● **REQUESTS**
A. Reproduce the passage on planar speakers below, from "2. Related Art" up to and including "the planar speaker.".
B. In the passage on planar speakers below, what makes the diaphragm vibrate, and what does that vibration produce? Answer in one to three sentences.

══ TEXT PROVIDED

BACKGROUND OF THE INVENTION
1. Technical Field
The invention generally relates loudspeakers for use in audio systems, and more particularly to planar speaker systems.
2. Related Art
The general construction of an electro-dynamic speakers, sometimes referred to as a planar speakers, includes a diaphragm in the form of a thin film attached intention to a frame. An electrical circuit, in the form of electrically conductive traces, is applied to the surface of the diaphragm. Magnetic sources, typically in the form of permanent magnets, are mounted adjacent to the diaphragm or within the frame, creating a magnetic field. When current is flowing in the electrical circuit, the diaphragm vibrates in response to the interaction between the current and the magnetic field. The vibration of the diaphragm produces the sound generated by the planar speaker.

════
══ DATA SHOWN

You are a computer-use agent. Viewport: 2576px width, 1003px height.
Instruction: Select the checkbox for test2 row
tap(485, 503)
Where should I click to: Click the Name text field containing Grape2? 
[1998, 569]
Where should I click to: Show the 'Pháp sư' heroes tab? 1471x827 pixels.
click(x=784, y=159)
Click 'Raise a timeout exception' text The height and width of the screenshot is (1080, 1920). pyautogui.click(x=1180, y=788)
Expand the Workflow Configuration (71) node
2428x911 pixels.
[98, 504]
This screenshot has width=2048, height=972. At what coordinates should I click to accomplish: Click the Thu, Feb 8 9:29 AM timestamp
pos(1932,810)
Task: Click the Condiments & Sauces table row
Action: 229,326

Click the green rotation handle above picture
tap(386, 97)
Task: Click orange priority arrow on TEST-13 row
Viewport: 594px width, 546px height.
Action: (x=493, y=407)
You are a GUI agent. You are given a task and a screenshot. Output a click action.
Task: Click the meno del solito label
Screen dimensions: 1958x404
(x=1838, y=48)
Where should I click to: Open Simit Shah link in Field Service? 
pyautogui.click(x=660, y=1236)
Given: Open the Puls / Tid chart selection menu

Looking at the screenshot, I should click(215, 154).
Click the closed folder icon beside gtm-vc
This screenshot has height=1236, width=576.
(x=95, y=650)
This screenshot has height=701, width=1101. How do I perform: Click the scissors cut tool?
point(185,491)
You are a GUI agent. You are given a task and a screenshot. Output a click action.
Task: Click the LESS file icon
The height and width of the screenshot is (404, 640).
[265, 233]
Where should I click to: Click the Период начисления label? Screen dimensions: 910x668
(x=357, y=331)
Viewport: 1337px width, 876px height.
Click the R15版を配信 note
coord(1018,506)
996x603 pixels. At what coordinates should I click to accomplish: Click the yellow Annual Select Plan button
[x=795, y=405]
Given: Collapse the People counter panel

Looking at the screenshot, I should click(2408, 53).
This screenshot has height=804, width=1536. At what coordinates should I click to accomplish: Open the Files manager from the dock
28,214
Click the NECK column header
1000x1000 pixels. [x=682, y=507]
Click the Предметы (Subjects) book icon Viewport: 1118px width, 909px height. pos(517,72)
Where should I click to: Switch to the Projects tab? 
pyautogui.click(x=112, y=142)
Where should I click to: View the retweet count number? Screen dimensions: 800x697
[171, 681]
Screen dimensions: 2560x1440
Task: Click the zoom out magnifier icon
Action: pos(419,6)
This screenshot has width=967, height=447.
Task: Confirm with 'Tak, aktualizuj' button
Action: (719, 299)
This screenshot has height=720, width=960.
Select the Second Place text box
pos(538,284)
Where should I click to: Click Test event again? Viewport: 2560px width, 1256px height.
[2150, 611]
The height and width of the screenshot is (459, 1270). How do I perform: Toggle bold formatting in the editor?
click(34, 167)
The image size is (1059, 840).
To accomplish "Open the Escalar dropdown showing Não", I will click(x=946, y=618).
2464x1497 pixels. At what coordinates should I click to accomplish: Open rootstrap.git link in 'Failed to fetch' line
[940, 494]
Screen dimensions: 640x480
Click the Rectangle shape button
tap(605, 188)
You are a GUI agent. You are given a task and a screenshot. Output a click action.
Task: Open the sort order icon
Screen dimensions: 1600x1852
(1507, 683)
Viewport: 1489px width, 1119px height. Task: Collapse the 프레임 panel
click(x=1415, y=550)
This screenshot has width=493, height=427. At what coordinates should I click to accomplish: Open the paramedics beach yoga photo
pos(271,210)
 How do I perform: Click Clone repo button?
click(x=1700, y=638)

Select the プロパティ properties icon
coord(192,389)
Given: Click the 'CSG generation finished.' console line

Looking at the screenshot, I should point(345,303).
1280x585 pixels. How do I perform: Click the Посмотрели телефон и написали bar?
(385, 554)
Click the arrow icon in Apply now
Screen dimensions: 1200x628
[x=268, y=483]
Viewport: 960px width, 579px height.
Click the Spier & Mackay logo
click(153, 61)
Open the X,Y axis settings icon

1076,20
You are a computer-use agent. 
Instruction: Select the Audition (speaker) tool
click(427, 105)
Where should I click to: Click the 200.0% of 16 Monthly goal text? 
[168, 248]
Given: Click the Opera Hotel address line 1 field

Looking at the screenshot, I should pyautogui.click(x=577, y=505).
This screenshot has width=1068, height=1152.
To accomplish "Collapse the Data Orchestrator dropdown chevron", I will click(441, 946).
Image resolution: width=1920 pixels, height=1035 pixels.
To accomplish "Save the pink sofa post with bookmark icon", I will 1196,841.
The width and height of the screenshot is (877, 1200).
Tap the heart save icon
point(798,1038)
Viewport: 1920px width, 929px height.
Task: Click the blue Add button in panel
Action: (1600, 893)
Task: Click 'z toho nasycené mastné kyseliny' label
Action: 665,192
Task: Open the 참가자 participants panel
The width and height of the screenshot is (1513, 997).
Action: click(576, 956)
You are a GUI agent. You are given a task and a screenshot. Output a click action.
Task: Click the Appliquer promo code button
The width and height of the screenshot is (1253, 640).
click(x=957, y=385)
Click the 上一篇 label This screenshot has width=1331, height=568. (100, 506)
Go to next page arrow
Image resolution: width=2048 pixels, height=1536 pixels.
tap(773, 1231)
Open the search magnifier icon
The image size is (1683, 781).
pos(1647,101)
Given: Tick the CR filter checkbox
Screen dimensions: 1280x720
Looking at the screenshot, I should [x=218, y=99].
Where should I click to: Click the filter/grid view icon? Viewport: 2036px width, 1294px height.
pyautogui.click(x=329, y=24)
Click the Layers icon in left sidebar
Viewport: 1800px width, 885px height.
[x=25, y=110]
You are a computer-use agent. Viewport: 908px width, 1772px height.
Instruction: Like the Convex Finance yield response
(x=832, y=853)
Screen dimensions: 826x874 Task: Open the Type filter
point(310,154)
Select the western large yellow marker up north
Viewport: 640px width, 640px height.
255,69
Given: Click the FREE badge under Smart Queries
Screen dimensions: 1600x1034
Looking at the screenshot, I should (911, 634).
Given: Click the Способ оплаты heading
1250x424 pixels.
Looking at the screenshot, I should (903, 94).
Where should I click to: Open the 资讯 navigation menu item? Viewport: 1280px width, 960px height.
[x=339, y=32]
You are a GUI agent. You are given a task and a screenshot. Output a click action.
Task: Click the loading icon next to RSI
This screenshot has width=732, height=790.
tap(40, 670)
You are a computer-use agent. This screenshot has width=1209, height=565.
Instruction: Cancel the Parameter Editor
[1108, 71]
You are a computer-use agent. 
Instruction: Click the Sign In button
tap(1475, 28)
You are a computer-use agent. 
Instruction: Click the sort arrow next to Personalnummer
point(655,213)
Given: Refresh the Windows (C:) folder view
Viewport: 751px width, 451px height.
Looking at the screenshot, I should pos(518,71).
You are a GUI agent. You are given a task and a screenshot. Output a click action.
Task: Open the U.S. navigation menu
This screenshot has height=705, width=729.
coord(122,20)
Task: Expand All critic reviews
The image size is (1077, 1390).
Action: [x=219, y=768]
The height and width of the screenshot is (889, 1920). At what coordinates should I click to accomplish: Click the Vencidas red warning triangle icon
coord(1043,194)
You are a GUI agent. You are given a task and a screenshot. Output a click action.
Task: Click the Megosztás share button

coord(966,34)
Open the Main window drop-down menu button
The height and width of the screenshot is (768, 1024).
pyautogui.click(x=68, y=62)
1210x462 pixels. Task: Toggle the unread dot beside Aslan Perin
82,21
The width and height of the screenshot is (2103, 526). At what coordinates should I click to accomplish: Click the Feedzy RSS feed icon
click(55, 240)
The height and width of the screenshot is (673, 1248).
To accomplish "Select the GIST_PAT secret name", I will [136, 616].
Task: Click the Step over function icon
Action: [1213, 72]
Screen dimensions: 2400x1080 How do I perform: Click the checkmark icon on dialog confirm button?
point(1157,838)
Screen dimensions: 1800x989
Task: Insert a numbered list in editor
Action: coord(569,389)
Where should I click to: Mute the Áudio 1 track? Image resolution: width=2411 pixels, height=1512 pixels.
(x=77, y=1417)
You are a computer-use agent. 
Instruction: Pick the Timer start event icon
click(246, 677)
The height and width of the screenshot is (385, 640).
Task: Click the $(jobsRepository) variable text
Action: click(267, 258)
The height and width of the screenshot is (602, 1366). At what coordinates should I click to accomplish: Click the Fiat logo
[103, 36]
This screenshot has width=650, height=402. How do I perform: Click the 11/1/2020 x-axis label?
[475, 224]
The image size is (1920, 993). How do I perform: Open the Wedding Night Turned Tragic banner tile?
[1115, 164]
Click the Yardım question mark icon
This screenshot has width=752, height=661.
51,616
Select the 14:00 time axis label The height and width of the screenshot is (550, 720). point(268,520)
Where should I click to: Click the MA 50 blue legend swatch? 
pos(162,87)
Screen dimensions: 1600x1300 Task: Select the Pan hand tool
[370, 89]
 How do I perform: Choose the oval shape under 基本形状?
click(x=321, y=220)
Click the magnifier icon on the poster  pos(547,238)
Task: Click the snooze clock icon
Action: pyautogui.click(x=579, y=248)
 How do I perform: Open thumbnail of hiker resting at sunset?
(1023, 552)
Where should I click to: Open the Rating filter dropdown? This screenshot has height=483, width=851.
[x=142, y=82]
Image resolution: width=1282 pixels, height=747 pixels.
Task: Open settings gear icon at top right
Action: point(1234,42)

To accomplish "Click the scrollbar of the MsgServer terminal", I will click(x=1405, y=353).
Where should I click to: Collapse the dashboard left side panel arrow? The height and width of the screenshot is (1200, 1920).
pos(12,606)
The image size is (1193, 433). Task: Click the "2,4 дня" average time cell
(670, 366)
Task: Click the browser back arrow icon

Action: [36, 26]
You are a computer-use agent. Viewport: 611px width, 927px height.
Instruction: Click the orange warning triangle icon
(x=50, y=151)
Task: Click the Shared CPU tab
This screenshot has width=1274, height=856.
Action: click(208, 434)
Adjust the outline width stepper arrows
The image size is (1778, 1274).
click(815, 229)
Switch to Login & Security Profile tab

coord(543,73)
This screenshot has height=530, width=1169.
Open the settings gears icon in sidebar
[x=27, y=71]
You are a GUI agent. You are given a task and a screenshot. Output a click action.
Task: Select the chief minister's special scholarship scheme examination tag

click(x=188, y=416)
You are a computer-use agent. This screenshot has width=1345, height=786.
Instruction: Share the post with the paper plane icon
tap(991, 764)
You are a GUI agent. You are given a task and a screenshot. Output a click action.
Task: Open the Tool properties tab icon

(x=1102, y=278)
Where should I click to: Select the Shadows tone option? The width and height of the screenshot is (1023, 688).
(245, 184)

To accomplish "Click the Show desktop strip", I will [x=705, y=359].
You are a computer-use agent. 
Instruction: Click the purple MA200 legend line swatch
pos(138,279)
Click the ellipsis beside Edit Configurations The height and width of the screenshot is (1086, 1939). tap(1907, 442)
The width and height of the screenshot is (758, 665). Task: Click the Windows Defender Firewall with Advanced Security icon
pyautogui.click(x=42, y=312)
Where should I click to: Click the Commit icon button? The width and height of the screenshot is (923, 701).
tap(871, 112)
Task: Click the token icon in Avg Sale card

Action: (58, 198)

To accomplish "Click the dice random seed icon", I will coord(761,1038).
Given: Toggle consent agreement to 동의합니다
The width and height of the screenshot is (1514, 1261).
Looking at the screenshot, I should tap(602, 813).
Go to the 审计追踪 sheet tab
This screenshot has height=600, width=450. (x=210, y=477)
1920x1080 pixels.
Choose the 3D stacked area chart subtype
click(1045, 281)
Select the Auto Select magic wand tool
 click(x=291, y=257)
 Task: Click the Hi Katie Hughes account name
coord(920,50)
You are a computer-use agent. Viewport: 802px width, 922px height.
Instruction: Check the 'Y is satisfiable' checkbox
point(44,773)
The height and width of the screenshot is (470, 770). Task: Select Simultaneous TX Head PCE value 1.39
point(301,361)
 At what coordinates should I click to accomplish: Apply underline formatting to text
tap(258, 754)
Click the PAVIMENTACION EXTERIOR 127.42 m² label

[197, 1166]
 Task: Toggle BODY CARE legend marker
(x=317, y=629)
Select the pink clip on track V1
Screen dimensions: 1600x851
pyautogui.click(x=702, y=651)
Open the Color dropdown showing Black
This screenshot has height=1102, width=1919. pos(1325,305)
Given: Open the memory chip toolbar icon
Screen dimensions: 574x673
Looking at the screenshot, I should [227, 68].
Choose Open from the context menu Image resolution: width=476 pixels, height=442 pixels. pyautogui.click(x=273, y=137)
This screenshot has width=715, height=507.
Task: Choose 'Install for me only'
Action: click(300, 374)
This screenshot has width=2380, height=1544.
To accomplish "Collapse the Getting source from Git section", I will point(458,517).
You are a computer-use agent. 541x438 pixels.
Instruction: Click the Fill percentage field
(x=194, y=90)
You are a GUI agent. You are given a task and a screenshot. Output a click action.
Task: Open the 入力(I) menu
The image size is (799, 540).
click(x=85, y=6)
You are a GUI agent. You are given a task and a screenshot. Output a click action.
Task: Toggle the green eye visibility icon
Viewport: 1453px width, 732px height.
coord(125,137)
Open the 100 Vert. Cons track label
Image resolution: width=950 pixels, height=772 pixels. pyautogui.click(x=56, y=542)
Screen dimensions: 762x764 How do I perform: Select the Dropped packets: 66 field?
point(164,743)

════

● **EXPECTED RESPONSES**
A.
2. Related Art
The general construction of an electro-dynamic speakers, sometimes referred to as a planar speakers, includes a diaphragm in the form of a thin film attached intention to a frame. An electrical circuit, in the form of electrically conductive traces, is applied to the surface of the diaphragm. Magnetic sources, typically in the form of permanent magnets, are mounted adjacent to the diaphragm or within the frame, creating a magnetic field. When current is flowing in the electrical circuit, the diaphragm vibrates in response to the interaction between the current and the magnetic field. The vibration of the diaphragm produces the sound generated by the planar speaker.

B. Current flowing through the conductive traces on the diaphragm interacts with the magnetic field from the nearby magnetic sources, and that interaction makes the diaphragm vibrate. The vibration produces the sound the planar speaker generates.